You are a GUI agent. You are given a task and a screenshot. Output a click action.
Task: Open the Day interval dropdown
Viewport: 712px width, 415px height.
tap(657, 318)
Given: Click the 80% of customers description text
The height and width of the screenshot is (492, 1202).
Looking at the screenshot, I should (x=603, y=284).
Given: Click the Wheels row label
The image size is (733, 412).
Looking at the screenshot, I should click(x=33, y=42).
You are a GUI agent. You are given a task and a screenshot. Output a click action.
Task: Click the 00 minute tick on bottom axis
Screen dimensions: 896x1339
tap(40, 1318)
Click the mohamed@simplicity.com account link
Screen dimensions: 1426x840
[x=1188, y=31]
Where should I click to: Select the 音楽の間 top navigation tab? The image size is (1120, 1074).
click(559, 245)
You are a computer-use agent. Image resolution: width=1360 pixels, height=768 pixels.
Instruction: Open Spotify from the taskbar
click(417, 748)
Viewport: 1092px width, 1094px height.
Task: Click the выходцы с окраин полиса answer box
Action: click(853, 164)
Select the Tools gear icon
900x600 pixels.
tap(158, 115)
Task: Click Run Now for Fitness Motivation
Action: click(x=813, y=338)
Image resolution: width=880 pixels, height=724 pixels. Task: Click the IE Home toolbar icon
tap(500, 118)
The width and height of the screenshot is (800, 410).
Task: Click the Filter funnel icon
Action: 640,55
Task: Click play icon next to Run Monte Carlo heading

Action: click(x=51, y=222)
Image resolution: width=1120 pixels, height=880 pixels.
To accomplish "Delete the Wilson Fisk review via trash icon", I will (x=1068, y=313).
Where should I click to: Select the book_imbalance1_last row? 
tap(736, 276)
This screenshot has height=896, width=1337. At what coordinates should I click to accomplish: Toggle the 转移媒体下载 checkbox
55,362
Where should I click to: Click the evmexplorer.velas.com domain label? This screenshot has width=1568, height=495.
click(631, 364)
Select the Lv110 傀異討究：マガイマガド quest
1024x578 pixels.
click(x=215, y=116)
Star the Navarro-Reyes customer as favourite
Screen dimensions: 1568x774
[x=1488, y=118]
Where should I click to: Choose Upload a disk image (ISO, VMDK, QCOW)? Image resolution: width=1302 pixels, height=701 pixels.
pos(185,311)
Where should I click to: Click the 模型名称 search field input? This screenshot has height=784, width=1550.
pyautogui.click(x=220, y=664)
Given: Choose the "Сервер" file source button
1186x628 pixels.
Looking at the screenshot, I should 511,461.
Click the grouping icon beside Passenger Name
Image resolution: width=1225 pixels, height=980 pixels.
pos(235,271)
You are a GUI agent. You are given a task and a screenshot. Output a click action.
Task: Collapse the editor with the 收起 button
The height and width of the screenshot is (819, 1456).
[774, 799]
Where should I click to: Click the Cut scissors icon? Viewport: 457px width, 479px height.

### INSTRUCTIONS TO FOLLOW
Gather every line from the rows above that contains the word "Where", and copy each one in full.

### SOLUTION TO THIS EXERCISE
Where should I click to: Select the 音楽の間 top navigation tab? The image size is (1120, 1074).
Where should I click to: Select the book_imbalance1_last row? 
Where should I click to: Click the evmexplorer.velas.com domain label? This screenshot has width=1568, height=495.
Where should I click to: Choose Upload a disk image (ISO, VMDK, QCOW)? Image resolution: width=1302 pixels, height=701 pixels.
Where should I click to: Click the 模型名称 search field input? This screenshot has height=784, width=1550.
Where should I click to: Click the Cut scissors icon? Viewport: 457px width, 479px height.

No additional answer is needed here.